The next aspect of discussion is the technical fraud that manifests itself in many ways! Someone will have to finance for power sector bureaucracy and IPPs, and for that, whatever works is okay despite it being illegal and illogical. Some are known, others are not. For example, there’s a ‘depreciation charge’ (part of ‘net distribution margin’) extracted from us in our bills. The story of this charge goes way back to 1890s, when the US Supreme Court allowed this charge under the understanding that the income from it would be used by power distribution companies to regularly upgrade the overall power infrastructure. Now, go around Pakistan and what you’ll find is the debilitated state of power infrastructure, especially the T&D (specifically, the peri-urban and rural areas). So what are they charging us for? Then there’s ‘income tax’ in the bills. Seriously? I mean we get income tax deducted at source! So what’s with this one?
The running of this sector by civil and military bureaucracy, and having a politically compromised regulator in NEPRA, has significant implications, with a critical one being the total absence of capacity and expertise to check fraudulent practices by GENCOs. This was highlighted amply by the IPP Inquiry Report, concluding that absence of expertise and forensic audit caused massive losses to the consumer as GENCOs kept overcharging them. Despite this, under Ishaq Dar, IPPs were paid Rs. 450 billion in one go without any audit. Back in 2019, a research piece estimated that IPPs were being paid USD 27 million per annum as ‘returns’ when it should have been USD 6.2 million at maximum. Well, as expected, no lesson was learned; it’s business as usual for GENCOs as they continue to garner hefty returns without any forensic audit.

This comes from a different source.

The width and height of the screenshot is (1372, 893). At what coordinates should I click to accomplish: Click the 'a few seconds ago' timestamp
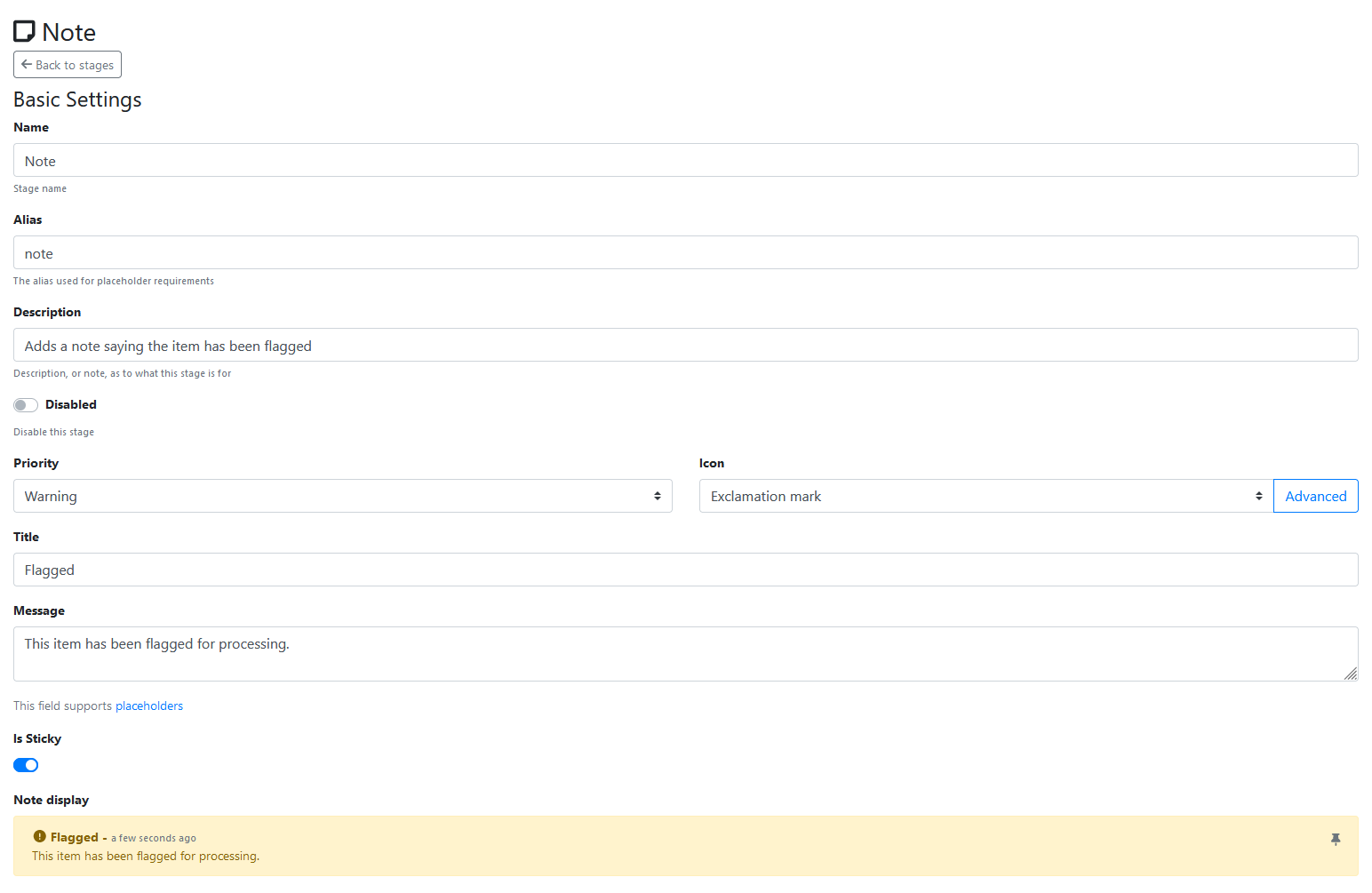[x=154, y=838]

The pitfalls of incompetent and unprofessional management running the show doesn’t end here. Having central authority makes it easier for the federal and provincial Governments to be one of the biggest defaulters and never pay their bills.

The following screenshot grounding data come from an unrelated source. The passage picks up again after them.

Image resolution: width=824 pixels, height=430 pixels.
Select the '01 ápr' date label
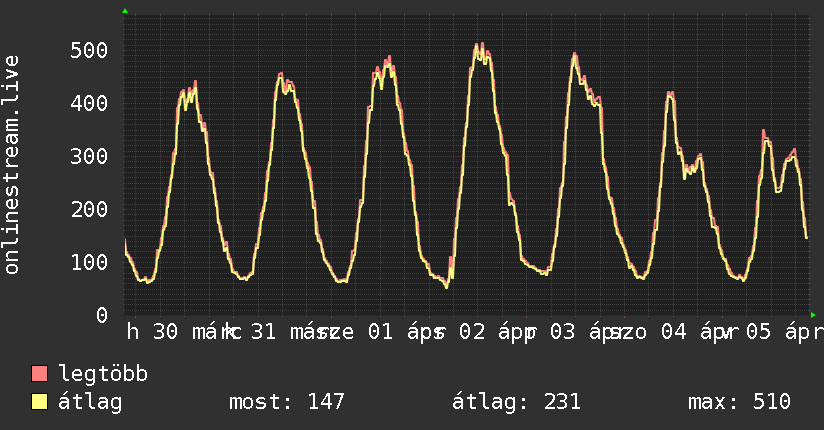400,332
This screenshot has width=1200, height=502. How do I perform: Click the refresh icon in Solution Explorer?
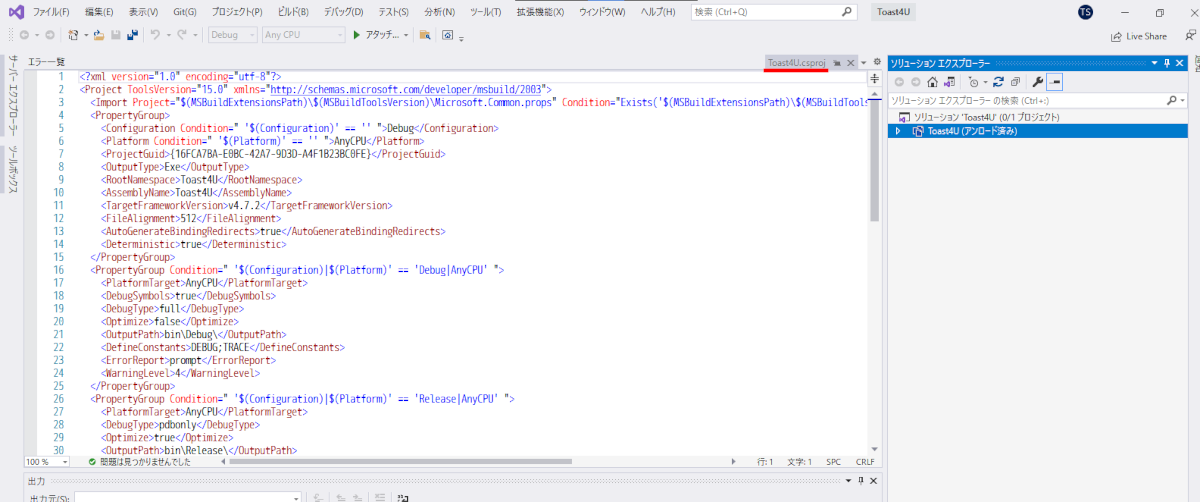click(999, 82)
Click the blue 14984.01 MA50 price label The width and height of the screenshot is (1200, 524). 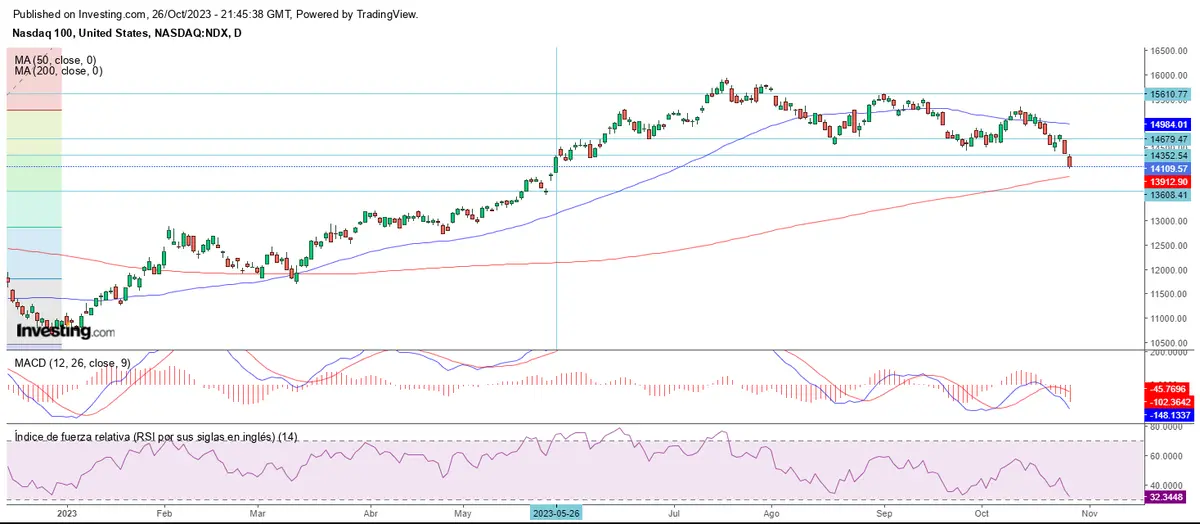1168,124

Questionable planning for the sector dots the power landscape: an early attempt to make use of Lakhra coal reserves were discontinued due to poor execution and political hindrances, and the coal reserves of Thar were handed over to that dubious character, Dr. Samar Mubarik, in the 1990s. This pseudo magician claimed that he’d produce enough electricity from Thar coal that Pakistan would export to the whole region! In the end, after wasting billions of taxpayer rupees, he couldn’t produce zilch! Yet, he remains out of law’s ambit due to the influence exerted by his employer. If the same reserves had been utilised at that that time with the help of private sector, the story today could have been much different. Similarly, Sahiwal coal power plant needs imported coal through a 1200 KM of rail journey. It was purely politics: PML-N showing off with its big-ticket items in an attempt to keep its political monopoly in the Punjab intact. Another example is the Neelum-Jehlum hydro power project, which is two decades behind schedule, for which consumers were continually charged for no mistake of theirs (the ‘NJ surcharge’). Last year, as it was about to start production, it came to a standstill due to some ‘fault’. The company which was accused of faulty design was again handed a contract to rectify the fault! Until now, this fault has cost the consumers an estimated Rs. 125 billion due to the use of expensive furnace oil, for no fault of theirs.
Then there are setups like AEDB and NEECA, filled with bureaucracy and political favorites, but of little or no practical use to taxpayers who have to finance their wages and perks.
Here, in terms of utilisation of domestic resources and poor planning/execution, I am merely touching the tip of the Iceberg. There are innumerable puzzles and controversies that still crave for an explanation. For example, the availability of coal reserves in Khyber and Sahiwal have been known since colonial times. A couple of years ago, while talking to people in KP’s Oil and Gas Department, I was informed that there were coal reserves there of the highest quality, matching the best in the world. Yet, we have been importing coal from Afghanistan and other places in the world.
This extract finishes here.